InterActual player is actually software bundled with a lot of DVDs as a free means of watching the movie on your system.It uses your built in DVD decoder to play the movie, but adds features including, according to 3–2–1 Studios, makers of DVD XCopy, a feature that disables your ability to crack DVD decryption. It includes a semi-temporary MPEG 2 licensed codec and support for all formats of video and audio.All DVD playback software includes an MPEG 2 codec. The codec itself is licensed and has integrated digital rights that enables playback of digitally licensed MPEG content, specifically DVDs. A generic Microsoft MPEG 2 codec won't playback DVD content because it doesn't have the proper licensing. If it weren't for that licensing, any MPEG codec would function fully.It may also include spyware like features that “call home” when you watch the DVD. Running anti-spyware on the program and removing it may also disable other programs. Crazy Huh? For “free” there are things out there like the “AC3Filter” - it is DirectShow filter for AC3 decoding to play .AVI with AC3 audio tracks and MPEG2 (DVD).

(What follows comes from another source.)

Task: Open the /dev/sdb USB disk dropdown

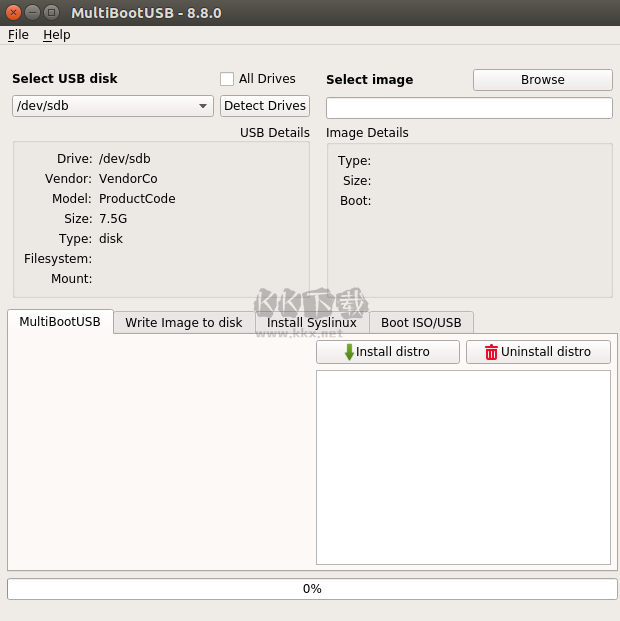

DRM is not the worst of of whats going on, only the part of the commercial grab is most evident to the regular consumer. DRM is a result of the DMCA(Digital Millenium Copyright Act), created to perpetuate rights to Mickey Mouse to the Disney corporation. The worst of it is the granting of software patents. Patent law at that level will supplant copyright to some extent, and strangle creativity in the computer field outside of corporations large enough to detect valid patents and dispute invalid ones. Know what happens? The large corporations largely pay each other off or sign cross-licensing agreements, leaving the rest of the public and smaller companies in the cold.
What bothers me with a lot of products is that the "End-User License" is not readily available on the outside of the package. So if I buy a product and open it and put it on the computer and don't agree with the EULA what am I to do? We all know most stores will not accept opened software for return only exchange for the same if product is faulty. Your stuck with it,fool.
Sometimes I think that being overly zealous with copyright protection can actually cause more people to turn to piracy. If the companies that pursue anti-piracy technology don't realize this they may find even more people turning to P2P to avoid the hassles of registering and obtaining licenses for products they legally purchased.
There is absolutely “NO” way to stop pirating, because really all you need to do is play the dvd on a dvd player and have the cable go to the in port of a good graphics card and record it into premier or i movie or any other editing software, make it a mpeg or a dvd. I really don't see anyway they can possibly block that unless they put a code, hidden, on every single frame of the film and knew who bought every single one, so their kinda wasting their time i think. (Plus I'm sure there are many other ways of pirating.)